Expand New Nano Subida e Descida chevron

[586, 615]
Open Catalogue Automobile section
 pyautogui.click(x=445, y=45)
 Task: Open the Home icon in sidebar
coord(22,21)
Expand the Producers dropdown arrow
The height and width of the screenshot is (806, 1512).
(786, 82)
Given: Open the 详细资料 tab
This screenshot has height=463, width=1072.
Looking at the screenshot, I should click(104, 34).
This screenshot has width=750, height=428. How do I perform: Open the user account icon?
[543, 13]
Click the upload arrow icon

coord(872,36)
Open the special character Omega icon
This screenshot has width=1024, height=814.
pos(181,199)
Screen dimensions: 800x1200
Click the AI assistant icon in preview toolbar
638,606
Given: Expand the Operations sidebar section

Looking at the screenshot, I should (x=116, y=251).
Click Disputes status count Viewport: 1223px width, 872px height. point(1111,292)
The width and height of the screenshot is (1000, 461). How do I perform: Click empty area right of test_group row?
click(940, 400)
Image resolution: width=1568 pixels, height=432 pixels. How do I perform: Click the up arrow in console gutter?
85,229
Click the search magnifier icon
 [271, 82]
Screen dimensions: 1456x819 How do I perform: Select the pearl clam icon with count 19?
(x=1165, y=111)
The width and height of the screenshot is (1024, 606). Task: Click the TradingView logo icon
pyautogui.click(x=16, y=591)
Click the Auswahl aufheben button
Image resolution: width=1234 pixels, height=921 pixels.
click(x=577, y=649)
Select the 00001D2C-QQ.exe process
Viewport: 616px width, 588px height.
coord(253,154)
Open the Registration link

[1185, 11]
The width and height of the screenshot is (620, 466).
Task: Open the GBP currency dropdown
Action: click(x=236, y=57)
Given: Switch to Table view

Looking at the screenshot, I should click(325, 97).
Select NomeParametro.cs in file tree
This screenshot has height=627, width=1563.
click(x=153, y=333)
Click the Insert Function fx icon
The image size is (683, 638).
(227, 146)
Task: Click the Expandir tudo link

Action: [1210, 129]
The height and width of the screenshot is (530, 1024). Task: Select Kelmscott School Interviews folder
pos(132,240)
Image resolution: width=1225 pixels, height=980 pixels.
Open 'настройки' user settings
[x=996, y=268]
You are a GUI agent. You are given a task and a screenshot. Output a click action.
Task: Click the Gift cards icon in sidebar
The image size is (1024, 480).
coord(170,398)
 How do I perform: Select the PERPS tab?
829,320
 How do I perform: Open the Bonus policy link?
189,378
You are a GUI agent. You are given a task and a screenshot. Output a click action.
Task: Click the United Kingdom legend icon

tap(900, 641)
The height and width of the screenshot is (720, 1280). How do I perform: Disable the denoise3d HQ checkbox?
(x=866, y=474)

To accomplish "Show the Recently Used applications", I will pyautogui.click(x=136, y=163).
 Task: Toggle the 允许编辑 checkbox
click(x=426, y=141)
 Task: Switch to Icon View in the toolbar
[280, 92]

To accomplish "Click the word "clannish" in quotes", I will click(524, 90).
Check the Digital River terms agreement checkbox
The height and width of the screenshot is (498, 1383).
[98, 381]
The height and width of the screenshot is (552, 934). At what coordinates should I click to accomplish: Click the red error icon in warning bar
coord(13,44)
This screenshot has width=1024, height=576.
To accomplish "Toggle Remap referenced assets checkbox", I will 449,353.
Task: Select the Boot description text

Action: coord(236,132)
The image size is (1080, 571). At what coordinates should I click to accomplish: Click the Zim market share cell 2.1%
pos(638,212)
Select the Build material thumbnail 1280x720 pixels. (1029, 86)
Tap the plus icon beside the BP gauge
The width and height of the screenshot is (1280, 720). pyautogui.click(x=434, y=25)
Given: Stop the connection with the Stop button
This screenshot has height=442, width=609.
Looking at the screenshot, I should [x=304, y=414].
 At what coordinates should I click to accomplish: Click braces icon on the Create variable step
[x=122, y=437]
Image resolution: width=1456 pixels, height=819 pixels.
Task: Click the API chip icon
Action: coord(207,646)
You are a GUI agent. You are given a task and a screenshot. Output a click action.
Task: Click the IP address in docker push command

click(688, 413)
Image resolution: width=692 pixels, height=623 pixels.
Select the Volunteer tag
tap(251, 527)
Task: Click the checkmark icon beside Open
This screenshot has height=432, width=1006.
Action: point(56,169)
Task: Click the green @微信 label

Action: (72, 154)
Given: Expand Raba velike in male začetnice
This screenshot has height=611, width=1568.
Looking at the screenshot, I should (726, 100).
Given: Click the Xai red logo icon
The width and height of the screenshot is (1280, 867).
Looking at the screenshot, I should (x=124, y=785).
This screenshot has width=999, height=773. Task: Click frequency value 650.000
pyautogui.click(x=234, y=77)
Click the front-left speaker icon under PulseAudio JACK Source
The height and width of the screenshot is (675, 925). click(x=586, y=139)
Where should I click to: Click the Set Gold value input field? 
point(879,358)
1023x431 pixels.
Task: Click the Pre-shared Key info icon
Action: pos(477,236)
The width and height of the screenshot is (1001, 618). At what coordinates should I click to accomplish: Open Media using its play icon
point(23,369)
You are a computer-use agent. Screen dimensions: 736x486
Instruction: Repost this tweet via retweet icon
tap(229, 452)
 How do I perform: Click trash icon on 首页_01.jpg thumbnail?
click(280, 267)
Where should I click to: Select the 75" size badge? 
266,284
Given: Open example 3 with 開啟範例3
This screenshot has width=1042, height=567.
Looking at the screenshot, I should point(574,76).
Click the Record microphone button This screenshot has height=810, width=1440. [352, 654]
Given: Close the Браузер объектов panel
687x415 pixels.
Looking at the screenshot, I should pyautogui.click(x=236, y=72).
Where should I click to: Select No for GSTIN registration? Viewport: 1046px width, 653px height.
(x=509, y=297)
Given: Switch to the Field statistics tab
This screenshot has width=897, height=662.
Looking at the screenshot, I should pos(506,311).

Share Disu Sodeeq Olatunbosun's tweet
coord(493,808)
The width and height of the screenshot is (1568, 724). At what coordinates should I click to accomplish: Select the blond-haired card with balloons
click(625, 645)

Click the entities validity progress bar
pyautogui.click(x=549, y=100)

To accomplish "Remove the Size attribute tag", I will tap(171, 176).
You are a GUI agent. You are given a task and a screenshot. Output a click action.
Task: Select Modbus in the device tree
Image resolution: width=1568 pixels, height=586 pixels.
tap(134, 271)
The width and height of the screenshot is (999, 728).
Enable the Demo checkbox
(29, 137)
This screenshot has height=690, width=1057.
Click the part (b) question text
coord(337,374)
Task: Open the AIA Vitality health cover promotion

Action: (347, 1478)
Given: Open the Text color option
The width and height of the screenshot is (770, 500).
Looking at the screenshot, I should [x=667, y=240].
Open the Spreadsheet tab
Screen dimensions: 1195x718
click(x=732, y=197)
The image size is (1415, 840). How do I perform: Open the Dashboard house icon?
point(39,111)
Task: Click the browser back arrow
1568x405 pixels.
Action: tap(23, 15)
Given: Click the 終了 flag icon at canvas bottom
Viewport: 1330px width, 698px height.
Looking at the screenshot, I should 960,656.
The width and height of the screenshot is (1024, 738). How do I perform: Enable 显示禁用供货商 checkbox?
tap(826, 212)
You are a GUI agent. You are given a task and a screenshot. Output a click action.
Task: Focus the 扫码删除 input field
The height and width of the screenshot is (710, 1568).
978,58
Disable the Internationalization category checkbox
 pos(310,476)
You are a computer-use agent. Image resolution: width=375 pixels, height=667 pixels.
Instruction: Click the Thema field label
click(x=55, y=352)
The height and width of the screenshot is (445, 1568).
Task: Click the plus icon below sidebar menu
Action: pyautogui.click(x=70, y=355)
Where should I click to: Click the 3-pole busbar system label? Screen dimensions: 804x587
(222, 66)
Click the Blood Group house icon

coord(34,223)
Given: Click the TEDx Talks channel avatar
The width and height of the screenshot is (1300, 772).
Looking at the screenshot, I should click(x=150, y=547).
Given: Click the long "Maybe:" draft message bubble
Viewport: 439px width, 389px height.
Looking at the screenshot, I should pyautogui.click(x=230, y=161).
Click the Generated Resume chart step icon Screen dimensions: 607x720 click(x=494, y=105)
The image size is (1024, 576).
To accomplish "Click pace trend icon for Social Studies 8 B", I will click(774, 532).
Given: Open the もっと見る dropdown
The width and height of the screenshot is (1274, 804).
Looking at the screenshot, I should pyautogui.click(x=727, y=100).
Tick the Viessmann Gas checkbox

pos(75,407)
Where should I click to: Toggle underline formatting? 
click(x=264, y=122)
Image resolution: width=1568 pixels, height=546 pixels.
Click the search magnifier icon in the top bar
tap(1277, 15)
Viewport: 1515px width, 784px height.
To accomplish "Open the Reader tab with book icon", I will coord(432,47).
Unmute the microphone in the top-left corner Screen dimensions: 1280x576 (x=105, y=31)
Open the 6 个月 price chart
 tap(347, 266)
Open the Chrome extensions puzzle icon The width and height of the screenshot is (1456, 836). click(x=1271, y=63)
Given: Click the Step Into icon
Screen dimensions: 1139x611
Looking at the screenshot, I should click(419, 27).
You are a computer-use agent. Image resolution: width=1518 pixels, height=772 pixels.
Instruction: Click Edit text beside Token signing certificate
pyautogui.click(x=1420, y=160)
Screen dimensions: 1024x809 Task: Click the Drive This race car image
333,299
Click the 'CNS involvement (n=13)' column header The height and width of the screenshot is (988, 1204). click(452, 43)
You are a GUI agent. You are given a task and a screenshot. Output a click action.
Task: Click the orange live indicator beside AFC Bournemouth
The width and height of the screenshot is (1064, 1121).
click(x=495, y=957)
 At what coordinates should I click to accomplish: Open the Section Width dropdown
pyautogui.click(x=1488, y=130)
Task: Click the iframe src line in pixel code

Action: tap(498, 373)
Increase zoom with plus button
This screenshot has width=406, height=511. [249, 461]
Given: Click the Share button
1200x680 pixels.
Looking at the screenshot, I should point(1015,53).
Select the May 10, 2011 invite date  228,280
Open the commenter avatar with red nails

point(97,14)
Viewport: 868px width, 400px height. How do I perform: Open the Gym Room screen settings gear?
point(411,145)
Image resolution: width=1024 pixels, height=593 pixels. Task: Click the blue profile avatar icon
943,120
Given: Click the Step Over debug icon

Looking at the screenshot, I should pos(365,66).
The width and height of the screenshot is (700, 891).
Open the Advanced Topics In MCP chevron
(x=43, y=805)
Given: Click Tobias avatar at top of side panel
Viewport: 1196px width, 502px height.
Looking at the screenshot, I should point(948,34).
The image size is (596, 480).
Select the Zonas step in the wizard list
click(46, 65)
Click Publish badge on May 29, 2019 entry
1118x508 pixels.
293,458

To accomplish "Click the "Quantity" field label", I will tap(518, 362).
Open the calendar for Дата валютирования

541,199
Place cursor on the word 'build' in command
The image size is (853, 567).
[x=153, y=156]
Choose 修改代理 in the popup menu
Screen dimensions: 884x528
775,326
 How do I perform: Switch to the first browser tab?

+-------+

• TASK TO CARRY OUT
If a line in the records contains "computer", report it.

• EXERCISE RESPONSE
You are a computer-use agent. Screen dimensions: 736x486
You are a computer-use agent. Image resolution: width=375 pixels, height=667 pixels.
You are a computer-use agent. Image resolution: width=1518 pixels, height=772 pixels.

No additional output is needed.